** Begin Page **

Peace



Yesterday, I had an epiphany (with apologies to Stephanie, a.k.a. HollyGl). I was churning over the cryptic problem in my life and it was brutal. It reminded me of my boxing days in high school.
Boxing was great until you had to fight someone that outclassed you. This happened a lot when I first started out. You try to study your opponent - get a feel of the way he tends to attack and figure out the most energy-efficient way to protect yourself while looking for openings for your own attacks. However, when you get outclassed, you are always a step behind. Sometimes you know what is going to happen and you still can't stop it. That infuses hopelessness.

However, this particular scenario is about "thinking you have it figured out," but you really don't. Just when you think you got it, you get hit with something new. Adjust, and yet you get still another new and different attack again. Battling my cryptic problem yesterday, I got surprised by a new attack. It had every appearance of being the knockout punch, but by the Grace of God, it had no power. It was solid punch, yet IT HAD NO POWER. It reminded me of a similar supernatural experience that happened to me last year. After being struck, I just walked away. I was immediately reminded of the scripture of Isaiah 54:17, "No weapon that is formed against thee shall prosper; and every tongue that shall rise against thee in judgment thou shalt condemn." (KJV)

** End Page **

To be done
- 1) In the post titled "Peace," which scripture verse is the writer immediately reminded of after being struck?
- 2) Carry on the post titled "Peace," starting after its final sentence.
The items that follow have no connection to the post titled "Peace."

** Begin Information provided **

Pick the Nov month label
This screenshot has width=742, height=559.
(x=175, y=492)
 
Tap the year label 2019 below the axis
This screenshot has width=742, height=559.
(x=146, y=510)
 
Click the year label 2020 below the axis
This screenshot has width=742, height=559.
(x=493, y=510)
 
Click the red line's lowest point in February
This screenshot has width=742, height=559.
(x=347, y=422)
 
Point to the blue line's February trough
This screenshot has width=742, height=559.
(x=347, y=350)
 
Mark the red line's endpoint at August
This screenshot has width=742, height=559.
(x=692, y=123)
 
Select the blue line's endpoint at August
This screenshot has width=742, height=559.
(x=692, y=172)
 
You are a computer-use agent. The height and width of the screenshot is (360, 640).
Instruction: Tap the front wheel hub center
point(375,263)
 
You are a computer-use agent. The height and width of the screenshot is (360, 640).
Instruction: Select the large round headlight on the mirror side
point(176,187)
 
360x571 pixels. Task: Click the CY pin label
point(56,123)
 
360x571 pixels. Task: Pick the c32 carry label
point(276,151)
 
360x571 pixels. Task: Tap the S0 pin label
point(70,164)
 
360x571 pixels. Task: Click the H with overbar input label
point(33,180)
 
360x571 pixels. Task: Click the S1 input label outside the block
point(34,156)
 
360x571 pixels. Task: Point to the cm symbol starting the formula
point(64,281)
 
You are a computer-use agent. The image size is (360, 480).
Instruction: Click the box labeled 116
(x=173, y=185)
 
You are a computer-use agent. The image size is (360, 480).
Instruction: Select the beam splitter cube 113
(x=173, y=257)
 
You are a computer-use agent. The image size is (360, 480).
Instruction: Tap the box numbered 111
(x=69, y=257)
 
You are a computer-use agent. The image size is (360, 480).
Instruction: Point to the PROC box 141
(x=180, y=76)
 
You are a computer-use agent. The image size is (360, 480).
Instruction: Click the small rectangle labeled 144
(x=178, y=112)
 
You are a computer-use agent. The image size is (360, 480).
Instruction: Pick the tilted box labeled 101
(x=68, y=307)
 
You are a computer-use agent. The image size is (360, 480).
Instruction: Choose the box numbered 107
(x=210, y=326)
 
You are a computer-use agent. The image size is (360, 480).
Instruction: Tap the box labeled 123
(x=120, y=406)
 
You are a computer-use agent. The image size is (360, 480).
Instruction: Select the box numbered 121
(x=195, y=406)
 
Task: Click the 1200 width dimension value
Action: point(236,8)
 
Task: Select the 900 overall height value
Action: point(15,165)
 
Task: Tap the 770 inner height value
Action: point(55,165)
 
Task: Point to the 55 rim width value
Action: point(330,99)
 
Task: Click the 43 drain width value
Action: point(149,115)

** End Information provided **

Task-by-task answers
- 1) Isaiah 54:17 (KJV).

- 2)
It transported me back to a similar God-authored wave of peace that came over me in college. I dated a girl that I was sure I was going to marry. She was "the ONE", I was OH so sure. However, we had a rollercoaster of a relationship. I made mistakes. She made mistakes. We were young and didn't know how to deal with them. Some of us never learn, I guess, while others fight through them to happy marriages. It wasn't to be with Andrea and me.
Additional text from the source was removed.